Fragments… Obtaining Individual Photo Descriptions from flickr Sets

I think I’ve probably left it too late to think up some sort of hack for the UK Discovery developer competition, but here’s a fragment that might provide a starting point for someone else… How to use a Yahoo pipe to grab a list of photos in a particular flickr set (such as one of the sets posted by the UK National Archive to the flickr commons)

The recipe makes use of two calls to the flickr api: one to get the a list of photos in a particular set, the second, repeatedly made call, to grab details down for each photo in the set.

In pseudo-code, we would write the algorithm along the lines of:

get list of photos in a given flickr set
for each photo in the set:
  get the details for the photo

Here’s the pipe:

Example of calling flickr api to obtain descriptions of photos in a flickr set

The first step is construct a call to the flickr API to pull down the photos in a given set. The API is called via a URI of the form:

The API returns a JSON object containing separate items identifying each photo in the set.

The rename block constructs a new attribute for each photo item (detailURI) containing the corresponding photo ID. The RegEx block applies a regular expression to each item’s detailURI attribute to transform it to a URI that calls the flickr API for details of a particular phot, by photo id. The call this time is of the form:

Finally, the Loop block runs through each item in the original set, calls the flickr API using the detailURI to get the details for the corresponding photo, and replaces each item with the full details of each photo.

flickr api - photo details

You can find the pipe here: grabbing photo details for photos in a flickr set

An obvious next step might be to enrich the phot decriptions with semantic tags using something like the Reuters OpenCalais service. On a quick demo, this didn’t seem to work in the pipes context (I wonder if there is Calais API throttling going on, or maybe a timeout?) but I’ve previously posted a recipe using Python that shows how to call the Open Calais service in a Python context: Augmenting OU/BBC Co-Pro Programme Data With Semantic Tags.

Again in pseudo code, we might do something like:

get JSON feed out of Yahoo pipe
for each item:
  call the Calais API against the description element

We could then index the description, title, and semantic tags for each photo and use them to support search and linking between items in the set.

Other pivots potentially arise from identifying whether photos are members of other sets, and using the metadata associated with those other sets to support discovery, as well as information contained within comments associate with each photo.

Finding Common Terms around a Twitter Hashtag

@aendrew sent me a link to a StackExchange question he’s just raised, in a tweet asking: “Anyone know how to find what terms surround a Twitter trend/hashtag?”

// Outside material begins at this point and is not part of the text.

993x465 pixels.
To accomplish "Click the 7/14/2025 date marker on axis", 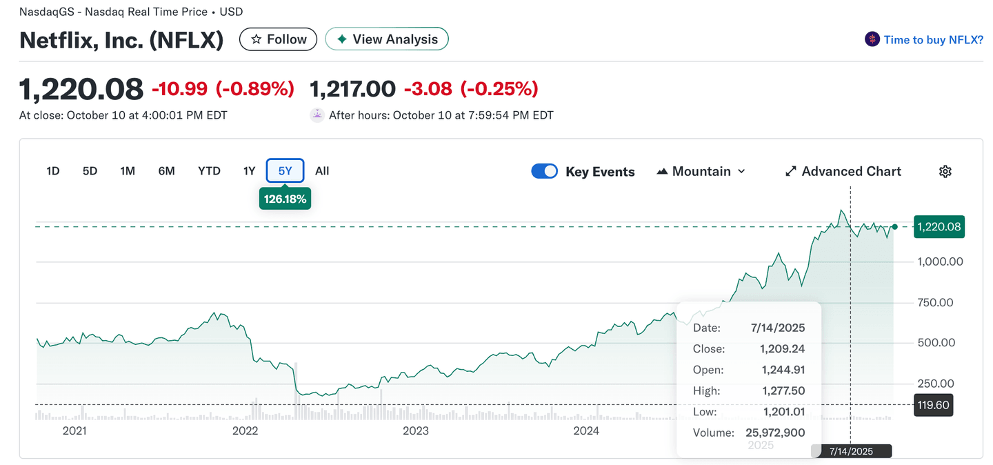I will (851, 451).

I’ve dabbled in this area before, though not addressing this question exactly, using Yahoo Pipes to find what hashtags are being used around a particular search term (Searching for Twitter Hashtags and Finding Hashtag Communities) or by members of a particular list (What’s Happening Now: Hashtags on Twitter Lists; that post also links to a pipe that identifies names of people tweeting around a particular search term.).

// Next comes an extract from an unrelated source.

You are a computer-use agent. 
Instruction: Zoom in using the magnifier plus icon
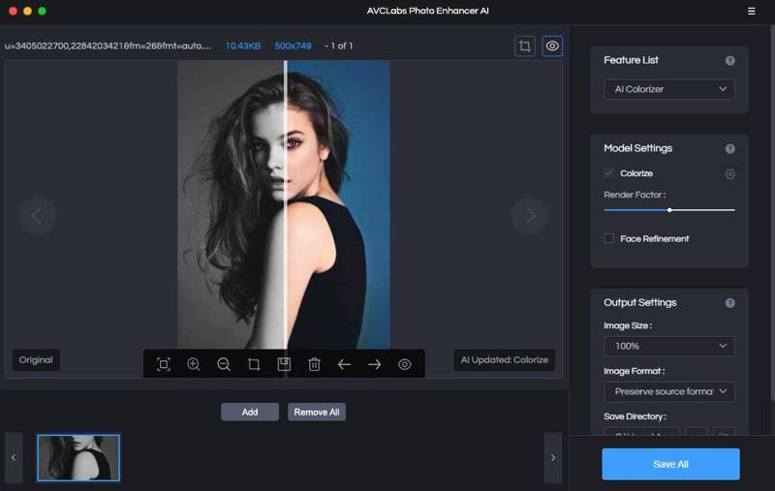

So what would we need a pipe to do that finds terms surrounding a twitter hashtag?

Firstly, we need to search on the tag to pull back a list of tweets containing that tag. Then we need to split the tweets into atomic elements (i.e. separate words). At this point, it might be useful to count how many times each one occurs, and display the most popular. We might also need to generate a “stop list” containing common words we aren’t really interested in (for example, the or and.

So here’s a quick hack at a pipe that does just that (Popular words round a hashtag).

For a start, I’m going to construct a string tokeniser that just searches for 100 tweets containing a particular search term, and then splits each tweet up in separate words, where words are things that are separated by white space. The pipe output is just a list of all the words from all the tweets that the search returned:

Twitter string tokeniser

You might notice the pipe also allows us to choose which page of results we want…

We can now use the helper pipe in another pipe. Firstly, let’s grab the words from a search that returns 200 tweets on the same search term. The helper pipe is called twice, once for the first page of results, once for the second page of results. The wordlists from each search query are then merged by the union block. The Rename block relabels the .content attribute as the .title attribute of each feed item.

Grab 200 tweets and check we have set the title element

The next thing we’re going to do is identify and count the unique words in the combined wordlist using the Unique block, and then sort the list accord to the number of times each word occurs.

Preliminary parsing of a wordlist

The above pipe fragment also filters the wordlist so that only words containing alphabetic characters are allowed through, as well as words with four or more characters. (The regular expression .{4,} reads: allow any string of four or more ({4,}) characters of any type (.). An expression .{5,7} would say – allow words through with length 5 to 7 characters.)

I’ve also added a short routine that implements a stop list. The regular expression pattern (?i)\b(word1|word2|word3)\b says: ignoring case ((?i)),try to match any of the words word1, word2, word3. (\b denotes word boundary.) Note that in the filter below, some of the words in my stop list are redundant (the ones with three or fewer characters. Remember, we have already filtered the word list to show only words of length four or more characters.)

Stop list

I also added a user input that allows additional stop terms to be added (they should be pipe (|) separated, with no spaces between them). You can find the pipe here.